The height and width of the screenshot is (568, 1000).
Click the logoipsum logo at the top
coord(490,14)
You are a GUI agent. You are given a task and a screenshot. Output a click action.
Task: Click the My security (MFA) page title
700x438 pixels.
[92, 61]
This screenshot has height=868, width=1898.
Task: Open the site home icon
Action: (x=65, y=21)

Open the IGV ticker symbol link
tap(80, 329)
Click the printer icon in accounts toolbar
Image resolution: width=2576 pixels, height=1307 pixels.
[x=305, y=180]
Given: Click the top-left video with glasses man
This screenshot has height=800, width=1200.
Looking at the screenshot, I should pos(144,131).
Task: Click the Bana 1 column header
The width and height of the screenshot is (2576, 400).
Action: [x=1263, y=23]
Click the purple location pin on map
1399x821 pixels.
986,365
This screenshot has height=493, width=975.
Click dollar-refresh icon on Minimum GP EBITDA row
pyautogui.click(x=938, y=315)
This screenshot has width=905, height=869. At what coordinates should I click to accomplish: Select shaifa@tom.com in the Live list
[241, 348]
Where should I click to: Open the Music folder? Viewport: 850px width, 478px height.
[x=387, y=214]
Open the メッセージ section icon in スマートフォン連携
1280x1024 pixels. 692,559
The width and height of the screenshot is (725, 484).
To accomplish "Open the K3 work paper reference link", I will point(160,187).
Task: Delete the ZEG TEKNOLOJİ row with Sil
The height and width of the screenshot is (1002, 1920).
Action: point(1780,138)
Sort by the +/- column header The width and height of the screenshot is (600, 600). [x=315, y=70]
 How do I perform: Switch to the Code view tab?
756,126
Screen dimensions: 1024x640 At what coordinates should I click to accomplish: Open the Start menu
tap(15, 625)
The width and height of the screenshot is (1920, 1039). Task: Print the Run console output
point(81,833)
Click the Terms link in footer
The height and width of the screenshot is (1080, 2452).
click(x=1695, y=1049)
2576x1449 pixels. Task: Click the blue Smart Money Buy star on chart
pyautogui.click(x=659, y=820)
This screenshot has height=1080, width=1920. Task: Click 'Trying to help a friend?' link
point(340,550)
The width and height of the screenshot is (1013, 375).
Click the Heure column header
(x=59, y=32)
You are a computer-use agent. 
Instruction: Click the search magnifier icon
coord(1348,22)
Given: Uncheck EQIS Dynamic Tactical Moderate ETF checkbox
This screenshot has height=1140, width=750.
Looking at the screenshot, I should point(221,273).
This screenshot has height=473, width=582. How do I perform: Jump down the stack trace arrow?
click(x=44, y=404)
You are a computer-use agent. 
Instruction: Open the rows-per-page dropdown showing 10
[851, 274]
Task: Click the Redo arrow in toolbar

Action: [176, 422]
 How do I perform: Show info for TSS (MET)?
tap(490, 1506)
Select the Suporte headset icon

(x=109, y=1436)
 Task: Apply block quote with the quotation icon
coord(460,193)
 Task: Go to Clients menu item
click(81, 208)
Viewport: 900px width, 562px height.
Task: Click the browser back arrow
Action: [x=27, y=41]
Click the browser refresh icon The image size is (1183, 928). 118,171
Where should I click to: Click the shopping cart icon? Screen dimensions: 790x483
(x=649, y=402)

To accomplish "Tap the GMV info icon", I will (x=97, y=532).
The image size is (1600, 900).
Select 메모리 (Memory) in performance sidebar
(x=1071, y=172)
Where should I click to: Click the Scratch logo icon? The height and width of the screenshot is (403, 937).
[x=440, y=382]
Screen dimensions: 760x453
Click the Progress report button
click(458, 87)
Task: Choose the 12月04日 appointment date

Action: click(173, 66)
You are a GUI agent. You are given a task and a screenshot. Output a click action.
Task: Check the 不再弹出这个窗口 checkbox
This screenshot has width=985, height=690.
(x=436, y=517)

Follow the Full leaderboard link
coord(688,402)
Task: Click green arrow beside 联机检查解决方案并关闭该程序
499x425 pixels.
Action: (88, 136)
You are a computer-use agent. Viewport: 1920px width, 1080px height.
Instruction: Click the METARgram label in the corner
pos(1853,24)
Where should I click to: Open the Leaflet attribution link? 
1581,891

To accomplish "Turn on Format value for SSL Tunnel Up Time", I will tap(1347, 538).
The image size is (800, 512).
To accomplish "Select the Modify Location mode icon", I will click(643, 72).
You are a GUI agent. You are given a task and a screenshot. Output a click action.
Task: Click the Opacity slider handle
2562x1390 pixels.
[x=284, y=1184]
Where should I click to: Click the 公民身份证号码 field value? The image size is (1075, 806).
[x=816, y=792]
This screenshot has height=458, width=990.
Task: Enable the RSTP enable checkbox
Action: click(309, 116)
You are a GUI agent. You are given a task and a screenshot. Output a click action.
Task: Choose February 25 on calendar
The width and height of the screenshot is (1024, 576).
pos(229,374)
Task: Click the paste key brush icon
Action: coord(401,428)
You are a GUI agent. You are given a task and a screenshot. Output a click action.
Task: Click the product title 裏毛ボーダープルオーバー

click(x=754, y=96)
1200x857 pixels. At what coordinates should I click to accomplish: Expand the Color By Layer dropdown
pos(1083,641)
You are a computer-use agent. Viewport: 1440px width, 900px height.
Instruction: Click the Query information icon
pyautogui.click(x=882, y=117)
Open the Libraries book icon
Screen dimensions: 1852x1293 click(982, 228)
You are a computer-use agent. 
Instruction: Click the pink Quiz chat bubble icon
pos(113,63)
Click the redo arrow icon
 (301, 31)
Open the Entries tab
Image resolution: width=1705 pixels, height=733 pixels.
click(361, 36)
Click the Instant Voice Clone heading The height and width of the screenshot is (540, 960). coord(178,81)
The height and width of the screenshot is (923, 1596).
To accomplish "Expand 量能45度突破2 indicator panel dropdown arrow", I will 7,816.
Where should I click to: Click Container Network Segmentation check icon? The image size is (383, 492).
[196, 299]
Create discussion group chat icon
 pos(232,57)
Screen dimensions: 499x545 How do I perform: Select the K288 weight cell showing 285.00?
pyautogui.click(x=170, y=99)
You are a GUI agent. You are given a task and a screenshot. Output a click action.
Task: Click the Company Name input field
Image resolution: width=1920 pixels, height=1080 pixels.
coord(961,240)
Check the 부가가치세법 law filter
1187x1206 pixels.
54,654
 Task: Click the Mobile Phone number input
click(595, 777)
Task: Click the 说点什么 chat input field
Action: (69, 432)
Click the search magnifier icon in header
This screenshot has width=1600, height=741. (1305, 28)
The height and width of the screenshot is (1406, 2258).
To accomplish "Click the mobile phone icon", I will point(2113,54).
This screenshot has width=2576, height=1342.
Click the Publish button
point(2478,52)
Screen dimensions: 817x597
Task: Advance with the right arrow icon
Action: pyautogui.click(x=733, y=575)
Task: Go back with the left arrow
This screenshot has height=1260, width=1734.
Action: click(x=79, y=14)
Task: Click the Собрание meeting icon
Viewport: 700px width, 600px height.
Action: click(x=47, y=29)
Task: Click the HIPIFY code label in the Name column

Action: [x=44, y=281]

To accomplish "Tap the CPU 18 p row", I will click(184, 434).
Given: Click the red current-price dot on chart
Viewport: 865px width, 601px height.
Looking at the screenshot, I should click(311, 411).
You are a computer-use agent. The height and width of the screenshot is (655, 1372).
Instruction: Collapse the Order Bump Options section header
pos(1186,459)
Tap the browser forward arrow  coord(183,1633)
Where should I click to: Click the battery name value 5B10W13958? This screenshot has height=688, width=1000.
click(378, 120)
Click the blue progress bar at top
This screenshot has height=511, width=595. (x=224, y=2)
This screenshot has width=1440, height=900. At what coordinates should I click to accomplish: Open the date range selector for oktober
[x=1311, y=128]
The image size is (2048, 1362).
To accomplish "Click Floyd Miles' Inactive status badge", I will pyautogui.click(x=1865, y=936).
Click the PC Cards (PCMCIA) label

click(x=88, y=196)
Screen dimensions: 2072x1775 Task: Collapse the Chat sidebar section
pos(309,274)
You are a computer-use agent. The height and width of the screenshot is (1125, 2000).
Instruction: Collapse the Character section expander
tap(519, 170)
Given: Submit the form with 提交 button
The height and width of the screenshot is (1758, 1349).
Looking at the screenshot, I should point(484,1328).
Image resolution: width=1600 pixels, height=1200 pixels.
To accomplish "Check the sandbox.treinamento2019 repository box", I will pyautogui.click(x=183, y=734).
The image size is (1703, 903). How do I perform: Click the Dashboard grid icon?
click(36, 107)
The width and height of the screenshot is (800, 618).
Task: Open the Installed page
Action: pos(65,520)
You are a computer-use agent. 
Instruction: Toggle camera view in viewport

+---+

__WORK TO COMPLETE__
Rewrite the listing starting at its first line and ending at the line containing "[x=305, y=180]", with "printer icon" replaced by "print button" and everything else unchanged.

__ANSWER FOR THIS EXERCISE__
The height and width of the screenshot is (568, 1000).
Click the logoipsum logo at the top
coord(490,14)
You are a GUI agent. You are given a task and a screenshot. Output a click action.
Task: Click the My security (MFA) page title
700x438 pixels.
[92, 61]
This screenshot has height=868, width=1898.
Task: Open the site home icon
Action: (x=65, y=21)

Open the IGV ticker symbol link
tap(80, 329)
Click the print button in accounts toolbar
Image resolution: width=2576 pixels, height=1307 pixels.
[x=305, y=180]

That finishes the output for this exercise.